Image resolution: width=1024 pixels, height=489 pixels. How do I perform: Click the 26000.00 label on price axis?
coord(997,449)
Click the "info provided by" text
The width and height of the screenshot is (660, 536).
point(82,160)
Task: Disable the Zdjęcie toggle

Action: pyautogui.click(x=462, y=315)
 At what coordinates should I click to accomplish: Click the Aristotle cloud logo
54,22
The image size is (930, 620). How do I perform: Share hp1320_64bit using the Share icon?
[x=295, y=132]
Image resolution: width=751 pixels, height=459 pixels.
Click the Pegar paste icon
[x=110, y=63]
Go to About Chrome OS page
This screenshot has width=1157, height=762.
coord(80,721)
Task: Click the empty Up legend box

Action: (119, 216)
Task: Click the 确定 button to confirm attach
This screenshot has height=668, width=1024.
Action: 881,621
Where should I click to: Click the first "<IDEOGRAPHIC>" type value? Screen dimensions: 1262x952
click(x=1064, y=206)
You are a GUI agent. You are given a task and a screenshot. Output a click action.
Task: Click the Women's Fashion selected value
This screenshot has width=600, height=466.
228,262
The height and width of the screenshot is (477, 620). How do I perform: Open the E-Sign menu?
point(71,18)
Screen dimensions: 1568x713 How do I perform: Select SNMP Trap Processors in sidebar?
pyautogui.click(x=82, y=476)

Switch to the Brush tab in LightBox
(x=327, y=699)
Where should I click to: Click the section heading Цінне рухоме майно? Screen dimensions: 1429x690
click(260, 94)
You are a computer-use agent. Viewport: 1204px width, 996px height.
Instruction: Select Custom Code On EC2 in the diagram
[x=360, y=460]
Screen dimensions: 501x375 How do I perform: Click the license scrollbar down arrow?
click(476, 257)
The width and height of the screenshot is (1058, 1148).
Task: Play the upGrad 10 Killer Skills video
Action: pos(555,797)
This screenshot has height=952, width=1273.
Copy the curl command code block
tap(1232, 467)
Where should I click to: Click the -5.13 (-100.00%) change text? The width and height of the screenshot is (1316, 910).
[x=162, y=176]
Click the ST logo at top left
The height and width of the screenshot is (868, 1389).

★ ★ ★

● EXERCISE DETAILS: Across the entries above, how many lines include "agent"? State only that number.

● RESPONSE BELOW: 2